Getting back to the current case before the Court, if the justices are consistent and overturn Chicago’s gun ban they will have to justify their applying the 2nd Amendment to states and local governments.  Remember that Heller only applied to firearm possession on federal property.  But, the means to apply the 2nd Amendment to states and localities is simple.  Over time, the Court has used the 14th Amendment to bind states and localities to recognizing the 1st, 4th, 5th, 6th, 7th, and 8th Amendment rights of their citizens.  In part it reads, “No state shall make or enforce any law which shall abridge the privileges or immunities of citizens of the United States; nor shall any state deprive any person of life, liberty, or property, without due process of law…”  If the Court grants individual Americans the right to keep and bear arms under the 2nd Amendment it will apply the right to the states under the 14th Amendment.

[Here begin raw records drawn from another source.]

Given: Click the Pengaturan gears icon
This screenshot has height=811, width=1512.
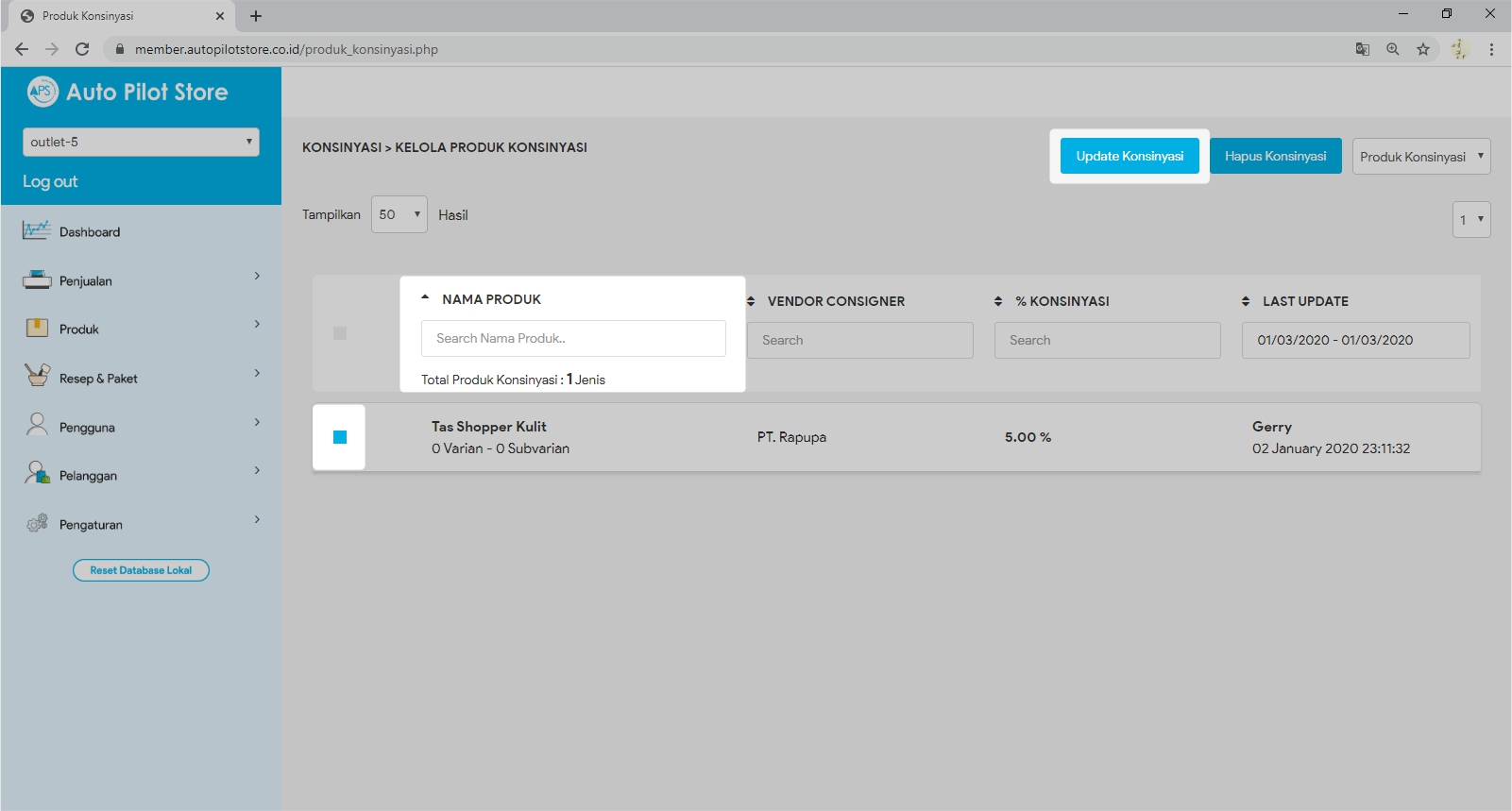Looking at the screenshot, I should (37, 523).
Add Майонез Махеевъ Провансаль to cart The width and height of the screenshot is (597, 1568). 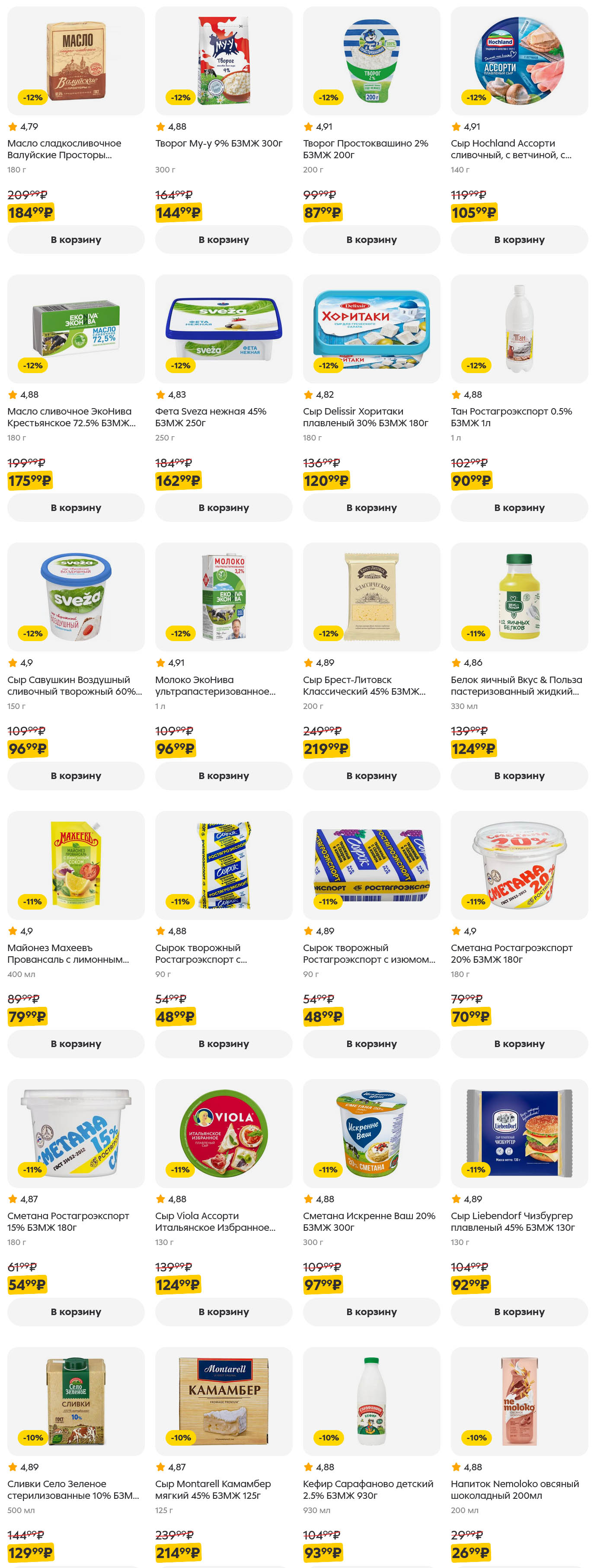[76, 1043]
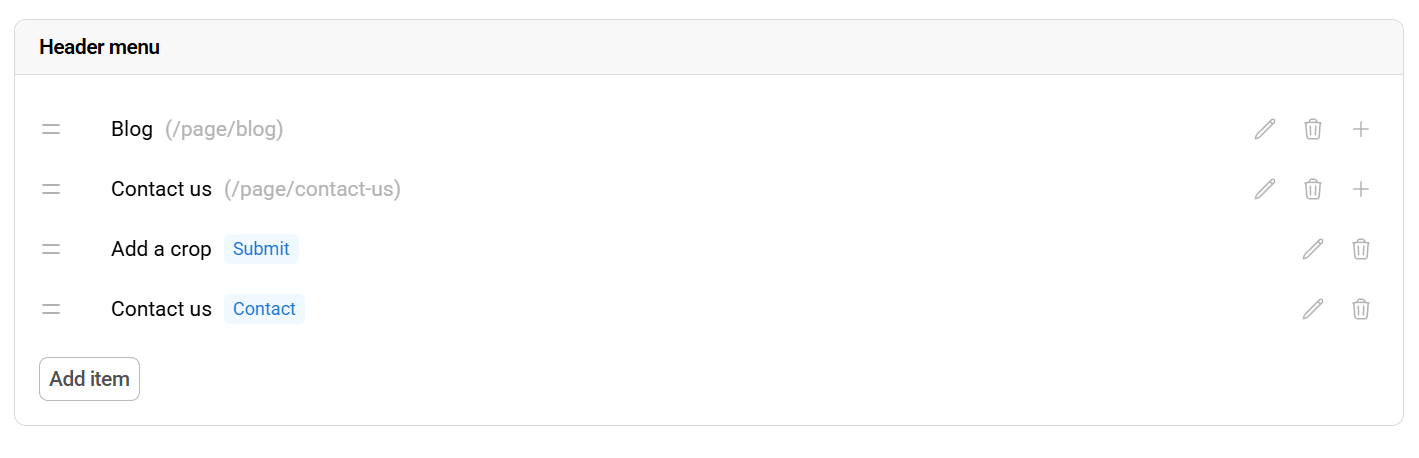
Task: Edit Contact us item tagged Contact
Action: (x=1313, y=309)
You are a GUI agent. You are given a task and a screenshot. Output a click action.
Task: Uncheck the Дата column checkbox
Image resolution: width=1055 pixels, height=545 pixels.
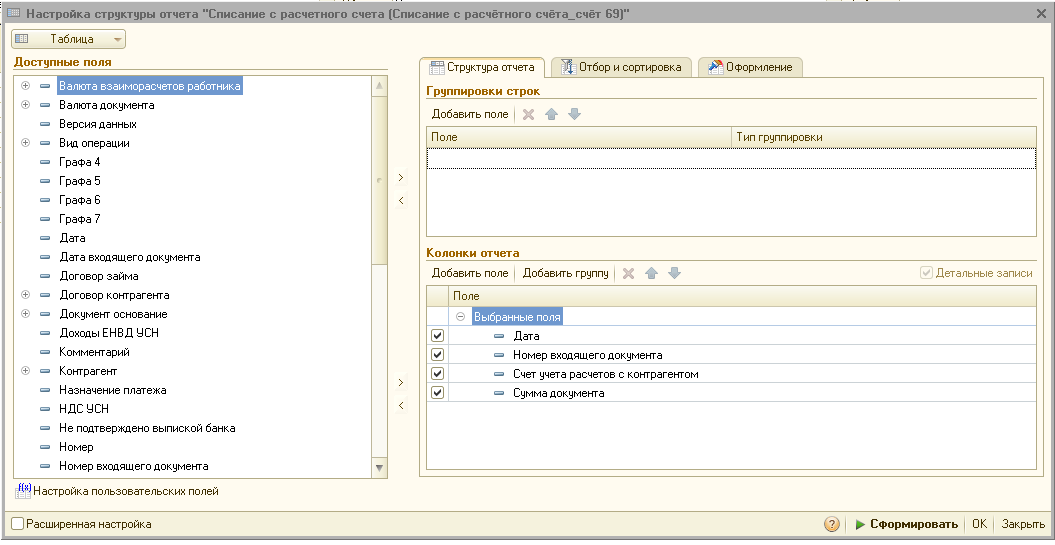click(x=437, y=336)
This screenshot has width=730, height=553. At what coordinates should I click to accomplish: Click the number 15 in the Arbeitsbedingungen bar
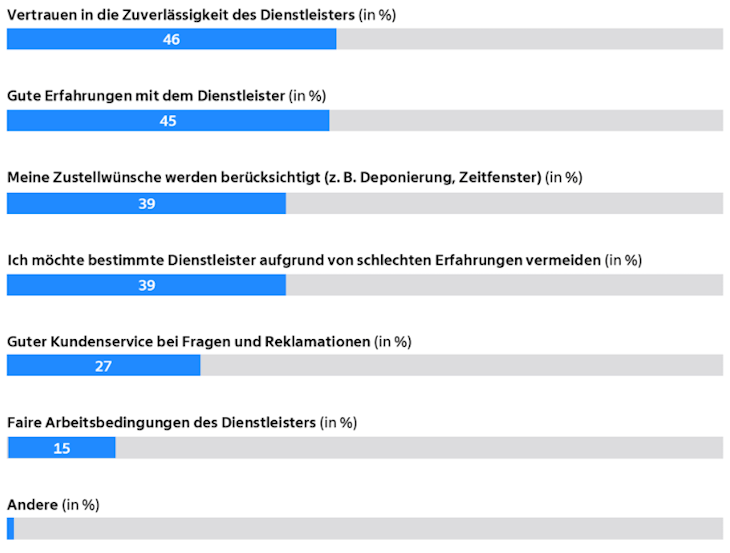pos(61,448)
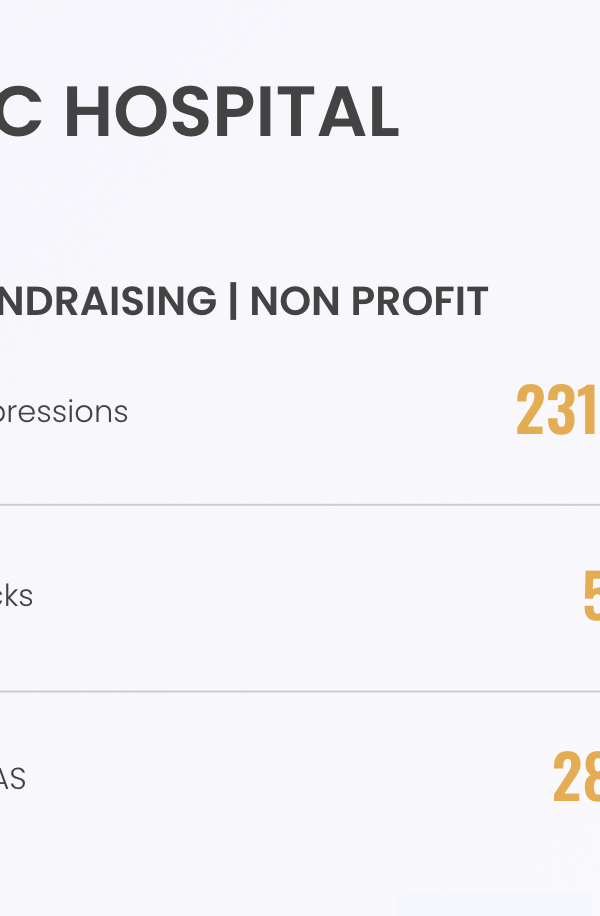Click the letter C before HOSPITAL
This screenshot has width=600, height=916.
tap(22, 113)
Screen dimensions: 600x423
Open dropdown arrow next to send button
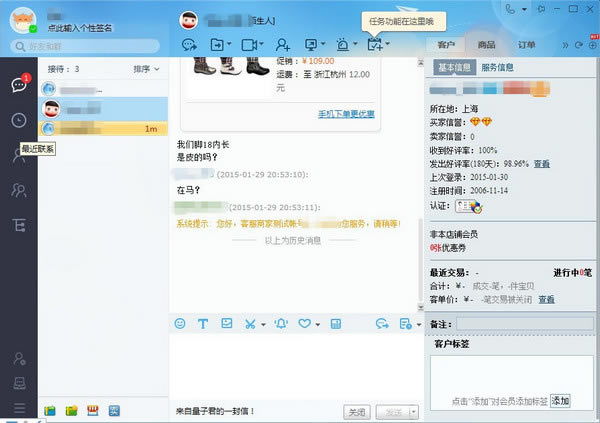(411, 411)
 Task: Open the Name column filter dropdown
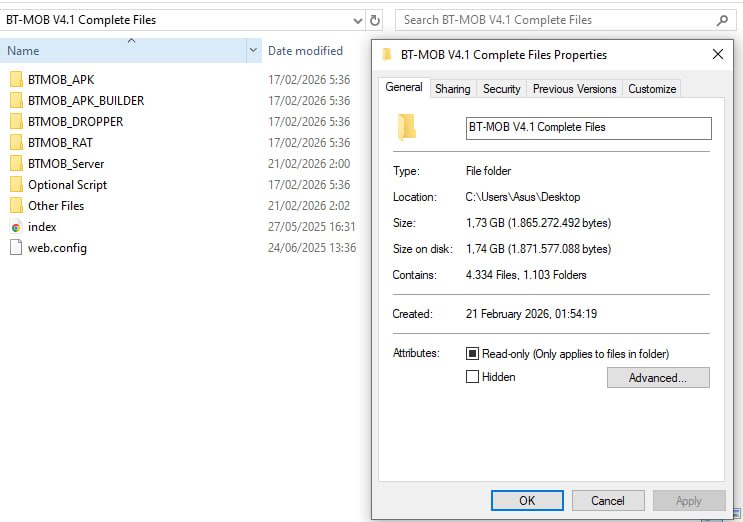253,51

The current Supreme Court has a golden opportunity to set the record straight with regards to individual guns rights under the 2nd Amendment.  The debate over the years has been very contentious with both sides misquoting the Founders’ statements about gun rights to suit their purposes.  The Founders made a lot of statements about gun rights and how they apply to citizen militias.  Understanding that at that time citizen militias meant “all citizens capable of military service” it is easy to come to the conclusion that the 2nd Amendment bestows a right to gun ownership to all individual Americans.  Fortunately for America, it appears the Supreme Court will come to the same conclusion later this year.